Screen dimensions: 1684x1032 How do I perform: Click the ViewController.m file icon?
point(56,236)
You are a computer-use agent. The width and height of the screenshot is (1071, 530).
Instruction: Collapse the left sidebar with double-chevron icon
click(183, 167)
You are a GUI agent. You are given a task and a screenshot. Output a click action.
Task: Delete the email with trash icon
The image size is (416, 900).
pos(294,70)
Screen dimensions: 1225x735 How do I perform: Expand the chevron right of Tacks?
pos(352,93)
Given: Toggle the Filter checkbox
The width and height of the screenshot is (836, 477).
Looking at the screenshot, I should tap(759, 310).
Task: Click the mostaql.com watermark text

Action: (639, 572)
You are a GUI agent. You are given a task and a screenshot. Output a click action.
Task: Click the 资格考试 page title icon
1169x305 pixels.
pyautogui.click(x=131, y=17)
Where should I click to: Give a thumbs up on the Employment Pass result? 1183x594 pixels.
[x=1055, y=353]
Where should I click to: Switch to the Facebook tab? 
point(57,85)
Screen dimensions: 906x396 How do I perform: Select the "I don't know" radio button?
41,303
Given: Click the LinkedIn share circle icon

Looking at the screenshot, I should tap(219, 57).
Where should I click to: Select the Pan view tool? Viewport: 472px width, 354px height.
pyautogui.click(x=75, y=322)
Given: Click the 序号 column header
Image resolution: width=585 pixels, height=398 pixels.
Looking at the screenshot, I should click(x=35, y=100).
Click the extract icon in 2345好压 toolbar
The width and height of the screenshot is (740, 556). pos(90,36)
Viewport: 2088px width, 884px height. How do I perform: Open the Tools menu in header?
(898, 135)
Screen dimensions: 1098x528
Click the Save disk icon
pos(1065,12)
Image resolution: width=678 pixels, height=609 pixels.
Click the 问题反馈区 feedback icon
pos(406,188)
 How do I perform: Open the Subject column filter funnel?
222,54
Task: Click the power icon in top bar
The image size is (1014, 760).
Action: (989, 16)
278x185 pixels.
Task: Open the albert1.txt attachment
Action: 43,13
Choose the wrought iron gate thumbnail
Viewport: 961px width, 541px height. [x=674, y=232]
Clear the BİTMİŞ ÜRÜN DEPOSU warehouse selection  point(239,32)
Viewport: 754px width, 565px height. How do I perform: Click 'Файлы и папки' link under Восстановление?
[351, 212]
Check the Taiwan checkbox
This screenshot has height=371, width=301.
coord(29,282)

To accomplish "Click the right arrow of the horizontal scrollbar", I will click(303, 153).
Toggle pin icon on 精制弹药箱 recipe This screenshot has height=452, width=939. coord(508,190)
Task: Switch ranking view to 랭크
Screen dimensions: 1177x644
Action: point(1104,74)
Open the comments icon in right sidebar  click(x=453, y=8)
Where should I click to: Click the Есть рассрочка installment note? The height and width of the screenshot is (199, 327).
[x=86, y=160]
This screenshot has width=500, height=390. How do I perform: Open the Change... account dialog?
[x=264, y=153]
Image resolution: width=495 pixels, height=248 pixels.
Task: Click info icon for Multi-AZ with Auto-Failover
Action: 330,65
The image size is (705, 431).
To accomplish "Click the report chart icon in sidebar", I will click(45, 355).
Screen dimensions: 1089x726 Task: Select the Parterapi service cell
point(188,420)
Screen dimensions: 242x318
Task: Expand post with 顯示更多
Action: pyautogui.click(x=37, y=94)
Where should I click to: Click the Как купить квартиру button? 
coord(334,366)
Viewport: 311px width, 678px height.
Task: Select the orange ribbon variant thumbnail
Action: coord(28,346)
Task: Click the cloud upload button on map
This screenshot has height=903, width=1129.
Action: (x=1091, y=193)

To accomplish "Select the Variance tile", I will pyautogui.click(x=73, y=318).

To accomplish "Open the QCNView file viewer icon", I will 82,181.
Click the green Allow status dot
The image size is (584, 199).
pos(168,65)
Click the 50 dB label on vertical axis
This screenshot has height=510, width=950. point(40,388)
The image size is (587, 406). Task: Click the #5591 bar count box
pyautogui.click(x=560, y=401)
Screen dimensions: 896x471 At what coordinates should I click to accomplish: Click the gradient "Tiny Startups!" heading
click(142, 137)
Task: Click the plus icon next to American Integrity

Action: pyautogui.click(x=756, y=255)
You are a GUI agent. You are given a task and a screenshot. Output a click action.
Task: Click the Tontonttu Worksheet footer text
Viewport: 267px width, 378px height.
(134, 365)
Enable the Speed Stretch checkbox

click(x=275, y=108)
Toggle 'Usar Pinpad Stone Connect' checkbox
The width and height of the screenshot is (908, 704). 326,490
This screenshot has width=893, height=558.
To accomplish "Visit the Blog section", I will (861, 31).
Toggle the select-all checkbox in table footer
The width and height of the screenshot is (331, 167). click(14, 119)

----

> [ACTIVITY] Word for word, transcribe all of the material.

> [TASK RESPONSE]
Screen dimensions: 1684x1032 How do I perform: Click the ViewController.m file icon?
point(56,236)
You are a computer-use agent. The width and height of the screenshot is (1071, 530).
Instruction: Collapse the left sidebar with double-chevron icon
click(183, 167)
You are a GUI agent. You are given a task and a screenshot. Output a click action.
Task: Delete the email with trash icon
The image size is (416, 900).
pos(294,70)
Screen dimensions: 1225x735 How do I perform: Expand the chevron right of Tacks?
pos(352,93)
Given: Toggle the Filter checkbox
The width and height of the screenshot is (836, 477).
Looking at the screenshot, I should tap(759, 310).
Task: Click the mostaql.com watermark text

Action: (639, 572)
You are a GUI agent. You are given a task and a screenshot. Output a click action.
Task: Click the 资格考试 page title icon
1169x305 pixels.
pyautogui.click(x=131, y=17)
Where should I click to: Give a thumbs up on the Employment Pass result? 1183x594 pixels.
[x=1055, y=353]
Where should I click to: Switch to the Facebook tab? 
point(57,85)
Screen dimensions: 906x396 How do I perform: Select the "I don't know" radio button?
41,303
Given: Click the LinkedIn share circle icon

Looking at the screenshot, I should tap(219, 57).
Where should I click to: Select the Pan view tool? Viewport: 472px width, 354px height.
pyautogui.click(x=75, y=322)
Given: Click the 序号 column header
Image resolution: width=585 pixels, height=398 pixels.
Looking at the screenshot, I should click(x=35, y=100).
Click the extract icon in 2345好压 toolbar
The width and height of the screenshot is (740, 556). pos(90,36)
Viewport: 2088px width, 884px height. How do I perform: Open the Tools menu in header?
(898, 135)
Screen dimensions: 1098x528
Click the Save disk icon
pos(1065,12)
Image resolution: width=678 pixels, height=609 pixels.
Click the 问题反馈区 feedback icon
pos(406,188)
 How do I perform: Open the Subject column filter funnel?
222,54
Task: Click the power icon in top bar
The image size is (1014, 760).
Action: (989, 16)
278x185 pixels.
Task: Open the albert1.txt attachment
Action: 43,13
Choose the wrought iron gate thumbnail
Viewport: 961px width, 541px height. [x=674, y=232]
Clear the BİTMİŞ ÜRÜN DEPOSU warehouse selection  point(239,32)
Viewport: 754px width, 565px height. How do I perform: Click 'Файлы и папки' link under Восстановление?
[351, 212]
Check the Taiwan checkbox
This screenshot has height=371, width=301.
coord(29,282)

To accomplish "Click the right arrow of the horizontal scrollbar", I will click(303, 153).
Toggle pin icon on 精制弹药箱 recipe This screenshot has height=452, width=939. coord(508,190)
Task: Switch ranking view to 랭크
Screen dimensions: 1177x644
Action: point(1104,74)
Open the comments icon in right sidebar  click(x=453, y=8)
Where should I click to: Click the Есть рассрочка installment note? The height and width of the screenshot is (199, 327).
[x=86, y=160]
This screenshot has width=500, height=390. How do I perform: Open the Change... account dialog?
[x=264, y=153]
Image resolution: width=495 pixels, height=248 pixels.
Task: Click info icon for Multi-AZ with Auto-Failover
Action: 330,65
The image size is (705, 431).
To accomplish "Click the report chart icon in sidebar", I will click(45, 355).
Screen dimensions: 1089x726 Task: Select the Parterapi service cell
point(188,420)
Screen dimensions: 242x318
Task: Expand post with 顯示更多
Action: pyautogui.click(x=37, y=94)
Where should I click to: Click the Как купить квартиру button? 
coord(334,366)
Viewport: 311px width, 678px height.
Task: Select the orange ribbon variant thumbnail
Action: coord(28,346)
Task: Click the cloud upload button on map
This screenshot has height=903, width=1129.
Action: (x=1091, y=193)

To accomplish "Select the Variance tile", I will pyautogui.click(x=73, y=318).

To accomplish "Open the QCNView file viewer icon", I will 82,181.
Click the green Allow status dot
The image size is (584, 199).
pos(168,65)
Click the 50 dB label on vertical axis
This screenshot has height=510, width=950. point(40,388)
The image size is (587, 406). Task: Click the #5591 bar count box
pyautogui.click(x=560, y=401)
Screen dimensions: 896x471 At what coordinates should I click to accomplish: Click the gradient "Tiny Startups!" heading
click(142, 137)
Task: Click the plus icon next to American Integrity

Action: pyautogui.click(x=756, y=255)
You are a GUI agent. You are given a task and a screenshot. Output a click action.
Task: Click the Tontonttu Worksheet footer text
Viewport: 267px width, 378px height.
(134, 365)
Enable the Speed Stretch checkbox

click(x=275, y=108)
Toggle 'Usar Pinpad Stone Connect' checkbox
The width and height of the screenshot is (908, 704). 326,490
This screenshot has width=893, height=558.
To accomplish "Visit the Blog section", I will (861, 31).
Toggle the select-all checkbox in table footer
The width and height of the screenshot is (331, 167). click(14, 119)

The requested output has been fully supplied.